Environmental Risks have Substantial Impact on Schizophrenia

German researchers suggest that environmental factors have a major impact on the onset of schizophrenia.  They found that individuals exposed to four or more environmental risk factors, such as perinatal brain insults, cannabis use, neurotrauma, psychotrauma, urbanicity and migration, developed schizophrenia approximately 8 years sooner than those not exposed to risk factors.

In addition, it was found that polygenic risk scores had no effects on schizophrenia phenotypes, such as age at disease and prodrome onset, symptom severity, cognitive function, employment and hospital admissions. The researchers said, “This indicates that ‘schizophrenia risk score-based analyses might not be optimized for study of association with disease-relevant phenotypes.’”

For the study, Hannelore Ehrenreich and colleagues from the Max Planck Institute of Experimental Medicine in Göttingen, looked at 750 men with schizophrenia or schizoaffective disorder. They analyzed whether exposure to individual environmental risk factors was associated with disease severity and socioeconomic functioning. Researchers found perinatal complications, neurotrauma and cannabis use were all significantly associated with disease onset at a younger age and prodrome start.

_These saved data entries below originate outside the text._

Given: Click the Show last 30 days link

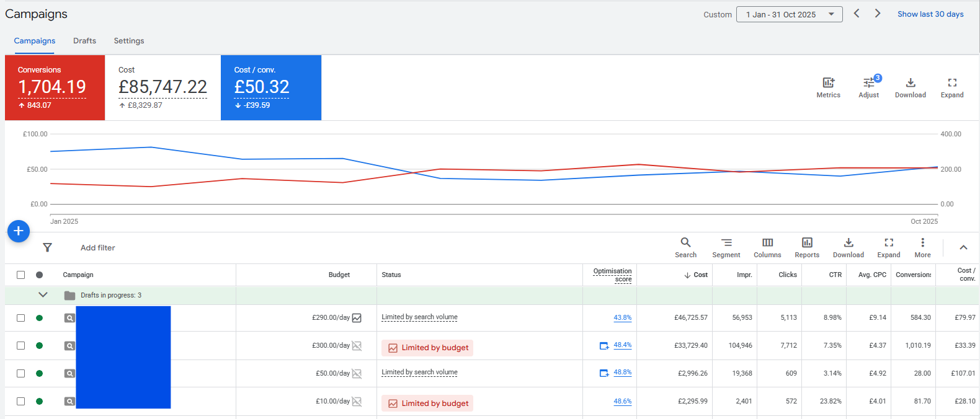Looking at the screenshot, I should pos(930,14).
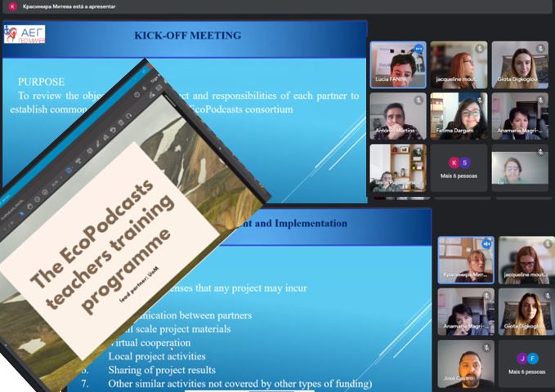This screenshot has width=555, height=392.
Task: Click the 'KICK-OFF MEETING' slide title
Action: (187, 36)
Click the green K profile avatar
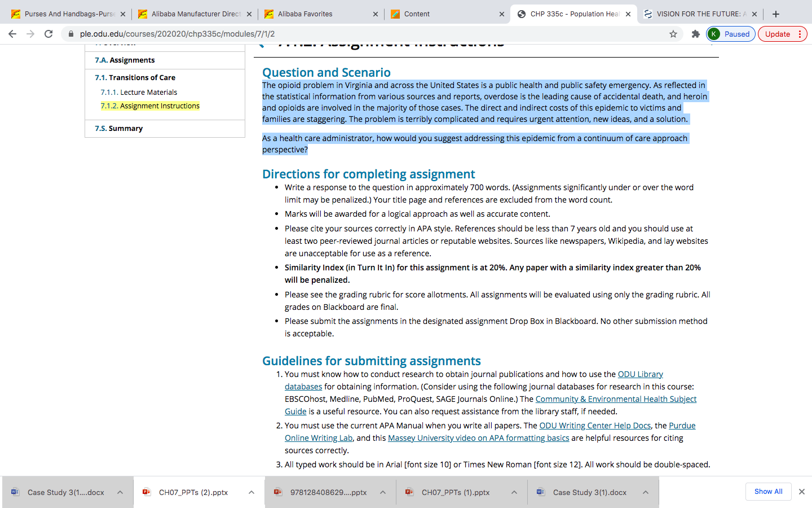Image resolution: width=812 pixels, height=508 pixels. [714, 34]

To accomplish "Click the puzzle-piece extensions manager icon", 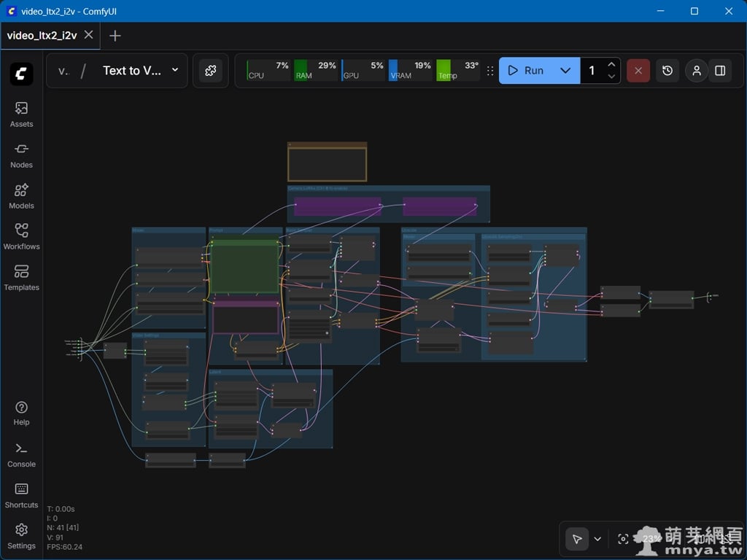I will point(211,71).
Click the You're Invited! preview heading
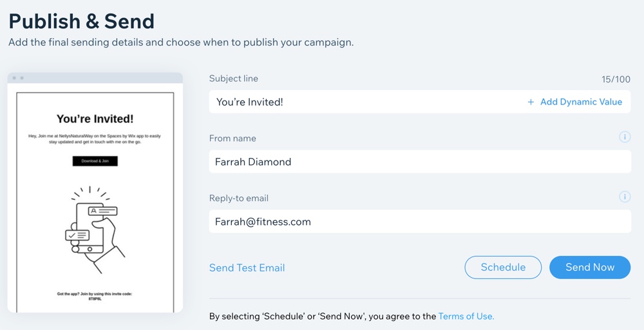 point(95,119)
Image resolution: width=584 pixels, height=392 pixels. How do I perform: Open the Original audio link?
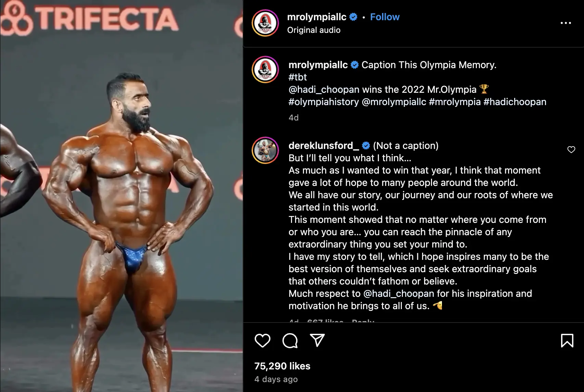click(x=314, y=30)
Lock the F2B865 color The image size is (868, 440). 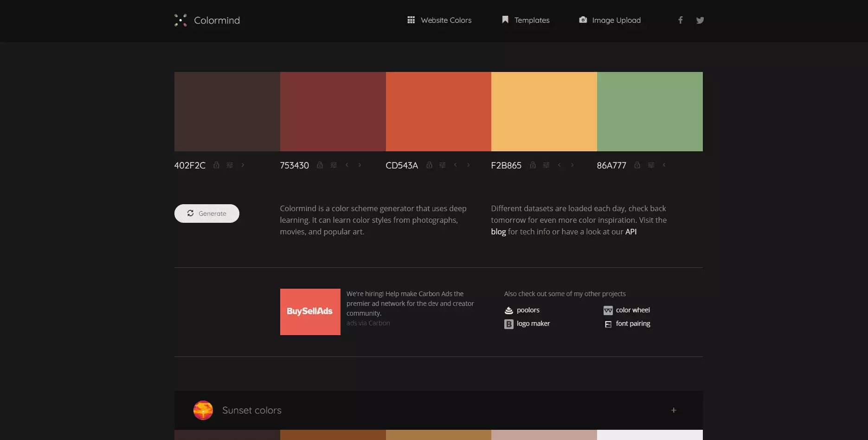click(x=533, y=165)
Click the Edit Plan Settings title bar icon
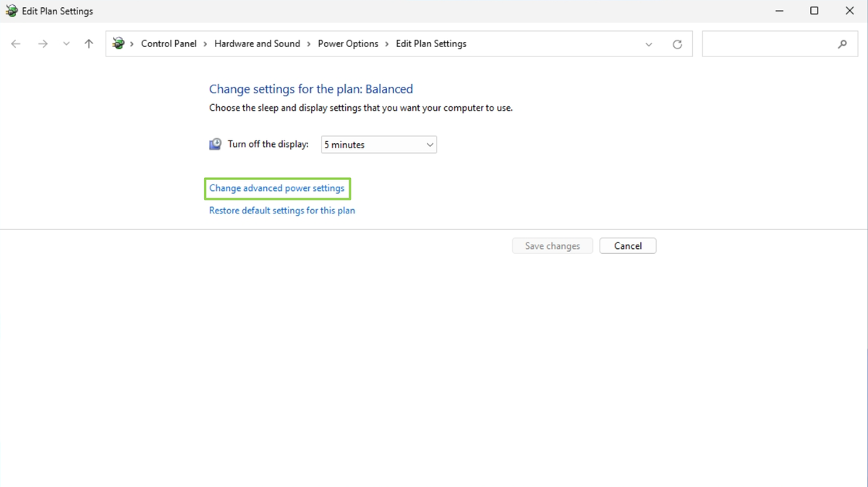Screen dimensions: 868x487 [x=10, y=11]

However, what researchers found most striking was the when comparing patients without risk factor exposure to those with one or more environmental risks, they found that each additional risk increased the outcome. Having four or more risk factors was associated with schizophrenia onset 8 years earlier, 3 years less time spent in education, 39.5% more unemployment and 1.2 more hospital admissions, on average. Particularly cannabis use explained 10.2% of the variance in age at disease onset.

“This result calls for public education that targets prevention,” says the researchers, particularly as “age at onset of schizophrenia is a crucial determinant of an affected individual’s fate and the total socioeconomic cost of the illness.”